Vol. 18, No. 20 Week of May 19, 2013

What’s going on in the southern Kenai?

Companies build lease positions in an area of obscure geology but intriguing potential near the edge of the Cook Inlet basin

Alan Bailey

Petroleum News

The State of Alaska’s Cook Inlet areawide lease sale on May 8 saw companies picking up a series of leases along a fairway of land in the southern Kenai Peninsula, north of Kachemak Bay, near the eastern margin of the Cook Inlet basin. Hilcorp Alaska in particular filled in a lease position that it had started to establish with leases it purchased in the state’s May 2012 sale.

Buccaneer Energy has also established a lease position in the same area, where it plans to drill an exploration well in its West Eagle unit this summer.

So, what is driving the interest in this area? And does Hilcorp, in particular, have its eye on an exploration play? The company has said in the past that its main interest in the Cook Inlet basin is developing oil and gas resources from existing fields.

These southern Kenai Peninsula leases are not associated with any known oil or gas field. And only two exploration wells have been drilled in the area: the Anchor River No. 1, drilled in 1961, and the South Caribou Hills Unit No. 1, drilled in 1970. These wells apparently encountered gas shows but no oil.

Asked about Hilcorp’s lease purchases on the Kenai Peninsula, company spokeswoman Lori Nelson said that the company had been pleased with the outcome of the sale.

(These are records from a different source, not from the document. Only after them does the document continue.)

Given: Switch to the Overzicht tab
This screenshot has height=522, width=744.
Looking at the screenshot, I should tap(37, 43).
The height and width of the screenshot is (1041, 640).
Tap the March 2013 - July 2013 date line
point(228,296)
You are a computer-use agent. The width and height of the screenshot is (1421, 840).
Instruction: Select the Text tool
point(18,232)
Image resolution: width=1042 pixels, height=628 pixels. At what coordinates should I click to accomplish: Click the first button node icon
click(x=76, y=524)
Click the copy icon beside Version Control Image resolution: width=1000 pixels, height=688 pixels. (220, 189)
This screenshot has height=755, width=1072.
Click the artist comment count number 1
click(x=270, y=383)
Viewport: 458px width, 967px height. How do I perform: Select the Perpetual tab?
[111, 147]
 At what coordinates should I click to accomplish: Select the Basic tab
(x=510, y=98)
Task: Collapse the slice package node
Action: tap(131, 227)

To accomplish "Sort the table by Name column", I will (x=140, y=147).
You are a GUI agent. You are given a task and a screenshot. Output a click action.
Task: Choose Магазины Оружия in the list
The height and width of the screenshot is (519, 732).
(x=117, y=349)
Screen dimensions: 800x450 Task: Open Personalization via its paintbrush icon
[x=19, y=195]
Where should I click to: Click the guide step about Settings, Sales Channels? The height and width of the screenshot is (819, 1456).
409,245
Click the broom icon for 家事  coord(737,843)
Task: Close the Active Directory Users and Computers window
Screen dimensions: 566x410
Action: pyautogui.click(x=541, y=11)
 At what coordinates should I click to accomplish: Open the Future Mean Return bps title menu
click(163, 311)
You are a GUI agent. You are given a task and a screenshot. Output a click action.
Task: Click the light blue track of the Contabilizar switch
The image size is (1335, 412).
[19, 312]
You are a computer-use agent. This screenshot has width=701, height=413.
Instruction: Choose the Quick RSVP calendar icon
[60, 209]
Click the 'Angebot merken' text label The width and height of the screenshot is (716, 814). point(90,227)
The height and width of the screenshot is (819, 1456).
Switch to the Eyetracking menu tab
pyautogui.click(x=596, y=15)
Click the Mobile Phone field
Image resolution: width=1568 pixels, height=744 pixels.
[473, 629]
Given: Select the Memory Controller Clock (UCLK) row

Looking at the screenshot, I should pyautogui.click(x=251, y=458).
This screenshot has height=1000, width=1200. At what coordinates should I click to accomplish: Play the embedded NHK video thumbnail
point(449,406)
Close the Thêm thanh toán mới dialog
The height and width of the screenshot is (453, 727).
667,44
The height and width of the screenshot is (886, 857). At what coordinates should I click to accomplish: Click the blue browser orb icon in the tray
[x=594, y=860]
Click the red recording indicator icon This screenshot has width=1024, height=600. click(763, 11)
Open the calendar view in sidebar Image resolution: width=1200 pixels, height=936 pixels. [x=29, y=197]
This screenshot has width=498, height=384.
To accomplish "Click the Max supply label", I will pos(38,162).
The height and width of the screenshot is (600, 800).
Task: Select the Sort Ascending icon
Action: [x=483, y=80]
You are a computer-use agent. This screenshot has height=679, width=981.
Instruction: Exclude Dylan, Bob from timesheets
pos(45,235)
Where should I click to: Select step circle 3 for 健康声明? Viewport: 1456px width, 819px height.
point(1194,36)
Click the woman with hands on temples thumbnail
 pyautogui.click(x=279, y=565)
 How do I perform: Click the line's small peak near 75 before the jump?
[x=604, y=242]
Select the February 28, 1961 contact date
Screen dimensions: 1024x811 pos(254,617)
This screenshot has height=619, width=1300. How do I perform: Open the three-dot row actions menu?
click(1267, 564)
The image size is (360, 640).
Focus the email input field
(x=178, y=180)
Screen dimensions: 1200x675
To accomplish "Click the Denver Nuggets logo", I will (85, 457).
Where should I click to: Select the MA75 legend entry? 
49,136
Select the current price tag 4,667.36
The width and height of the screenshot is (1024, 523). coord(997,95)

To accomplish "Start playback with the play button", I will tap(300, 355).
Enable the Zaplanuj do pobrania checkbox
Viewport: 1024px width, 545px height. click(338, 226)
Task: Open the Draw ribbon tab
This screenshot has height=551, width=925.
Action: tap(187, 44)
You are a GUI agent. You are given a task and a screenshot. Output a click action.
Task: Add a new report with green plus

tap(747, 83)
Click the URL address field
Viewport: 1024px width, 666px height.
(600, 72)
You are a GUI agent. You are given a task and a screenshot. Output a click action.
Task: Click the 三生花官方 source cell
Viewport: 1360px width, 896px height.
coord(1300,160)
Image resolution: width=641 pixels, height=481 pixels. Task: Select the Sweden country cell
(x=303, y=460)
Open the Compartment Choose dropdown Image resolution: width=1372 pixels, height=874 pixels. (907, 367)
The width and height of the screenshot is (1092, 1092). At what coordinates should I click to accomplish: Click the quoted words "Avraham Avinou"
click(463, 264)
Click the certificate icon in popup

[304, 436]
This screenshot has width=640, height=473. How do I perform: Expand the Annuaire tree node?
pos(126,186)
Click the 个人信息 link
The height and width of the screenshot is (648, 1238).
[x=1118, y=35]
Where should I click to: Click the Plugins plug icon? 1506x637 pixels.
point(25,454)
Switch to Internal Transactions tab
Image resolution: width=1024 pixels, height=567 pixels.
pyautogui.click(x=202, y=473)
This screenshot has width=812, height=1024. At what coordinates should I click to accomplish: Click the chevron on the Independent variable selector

“We believe there is still a lot of life left in Cook Inlet and the new leases simply allow us to strengthen our position in an area of interest,” Nelson told Petroleum News in a May 14 email.

The producing oil and gas fields of the Cook Inlet basin lie along a couple of major north-northeast trending geologic structures known as anticlines, structures in which the rock strata have been folded upwards, forming elongated dome-like folds that can trap pools of oil and gas. With the more easterly of these known structures running up the western side of the Kenai Peninsula, could there be other untested structures to the east, towards the edge of the basin where the new leasing interest has emerged?

Geologist David Hite told Petroleum News that, whereas there are good rock exposures along the shore of Kachemak Bay, immediately south of the recently leased area, relatively little is known about the subsurface geology inland, near the eastern edge of the basin. A Southcentral Alaska natural gas study published by the Department of Energy in 2004 and co-authored by Hite comments that a geologic map of the Kenai Peninsula published in 1976 points to the possibility of anticlinal structures in the east.

“The magnitude and character of these structures is yet to be fully appreciated,” the report says. “They are mapped with a high degree of certainty in the Kachemak Bay and in the vicinity of Chickaloon Bay (on the northern Kenai Peninsula), but the area between is poorly understood.”